- [WHAT YOU WILL DO]: Looking at the listing below, retype exactly the lines starting at the one containing "Click the SMD code column header" and ending at the one containing "Where should I click to: Expand", both included, and nothing else.

- [MATERIAL PROVIDED]:
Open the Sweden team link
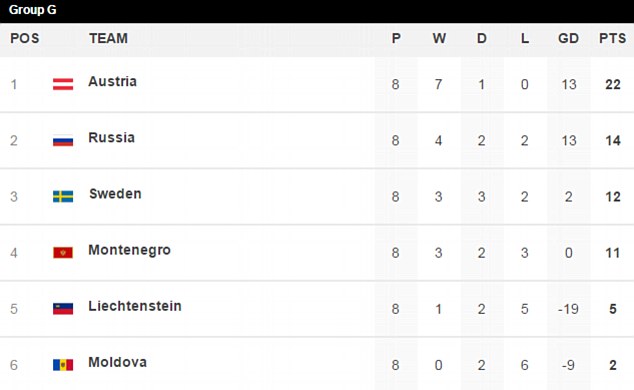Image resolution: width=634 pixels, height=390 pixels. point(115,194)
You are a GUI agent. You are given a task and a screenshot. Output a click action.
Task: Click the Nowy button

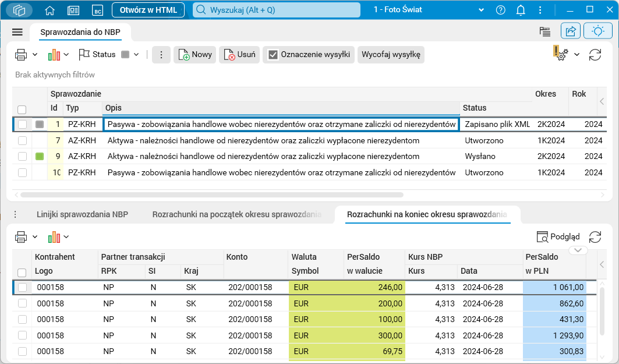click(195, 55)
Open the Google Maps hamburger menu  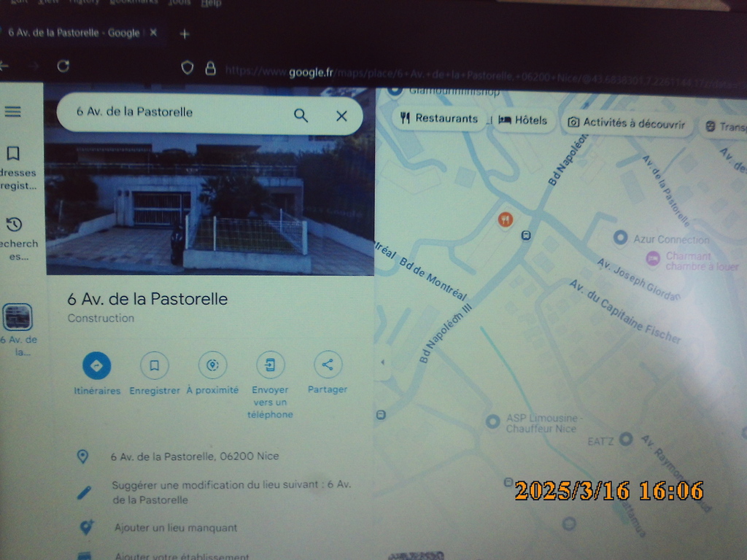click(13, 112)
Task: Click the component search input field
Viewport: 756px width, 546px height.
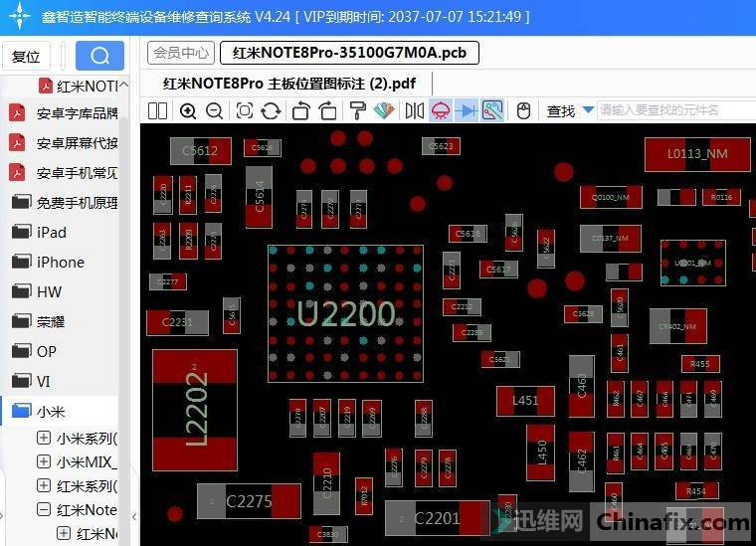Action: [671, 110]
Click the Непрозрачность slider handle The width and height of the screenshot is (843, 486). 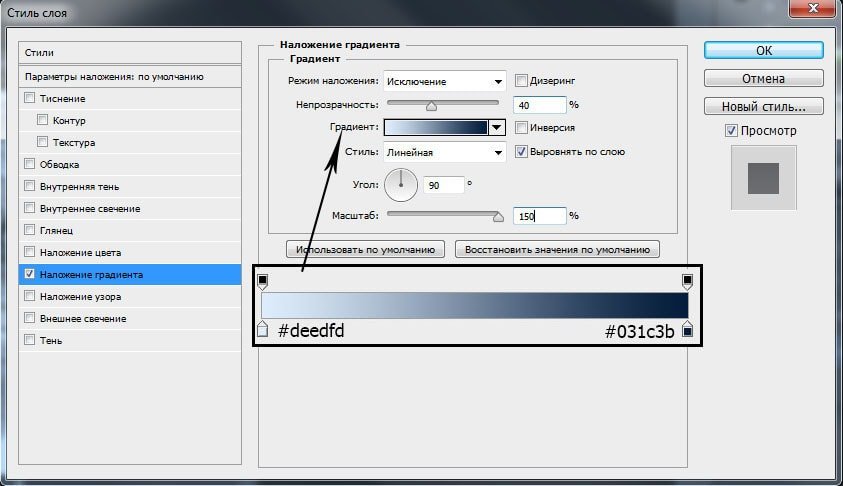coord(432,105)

---

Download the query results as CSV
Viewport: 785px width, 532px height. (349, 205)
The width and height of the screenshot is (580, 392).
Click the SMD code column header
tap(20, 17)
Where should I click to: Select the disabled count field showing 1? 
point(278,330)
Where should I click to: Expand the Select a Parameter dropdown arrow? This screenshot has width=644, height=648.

- [TASK SOLUTION]:
Click the SMD code column header
tap(20, 17)
Where should I click to: Select the disabled count field showing 1? 
point(278,330)
Where should I click to: Expand the Select a Parameter dropdown arrow? This screenshot has width=644, height=648.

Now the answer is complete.